Not only were city officials on hand to engage with residents, nursery experts from local businesses, like Green Acres and the Sacramento Tree Foundation were also on hand and busy sharing tips and advice to all who were there to learn. From planting advice, to plant sales and information on irrigation practices, landscape design, water wise plants, efficient watering systems, rebates and more, there was plenty for guests to take in.
The City of Folsom Waste & Recycling team was on site Saturday, providing free kitchen pails for collecting food scraps to properly participate in the state’s organic recycling requirement.
They also educated visitors on the process and even had an interactive sorting activity to help residents learn how to properly sort their waste. For the little ones, the opportunity to climb into the seat of the department’s trucks was a popular activity throughout the day.

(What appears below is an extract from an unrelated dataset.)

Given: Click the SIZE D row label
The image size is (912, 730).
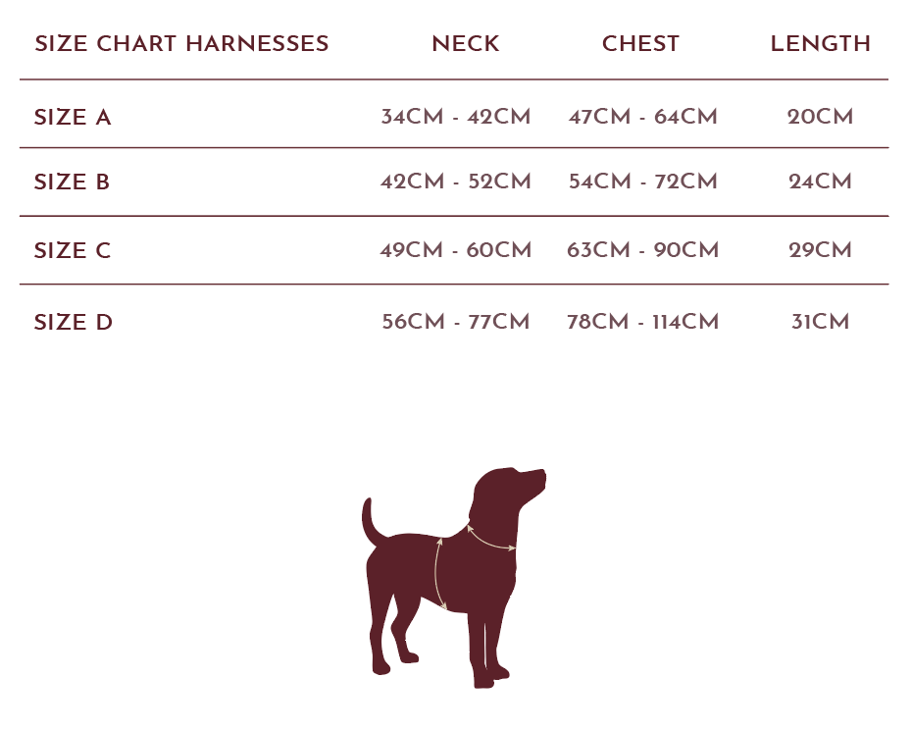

Just down the street, guests also had the opportunity to load up free compost that was piled up for the taking at the future site of Prospector Park. Residents brought their own shovels and bags and were busy taking advantage of the offering.
For the little ones, the opportunity to spin the wheel for prizes from the Folsom Police Department, meet members of the Folsom Fire Department and participate in interactive games, bounce houses and more were popular throughout the afternoon. The Folsom Public Library booth was another popular attraction with families as well as the variety of food trucks on hand.
Saturday’s event was the first of its type to be hosted by the city in the Folsom Ranch Community, often referred to as “south of 50.” City officials were pleased with the success of the first time event.
“It was great to welcome and connect with many new residents of Folsom Ranch,” said Brainerd.”
The next event similar to this will be May 17 when the City of Folsom hosts City Works Day and will be announcing all the information on that in the weeks to come.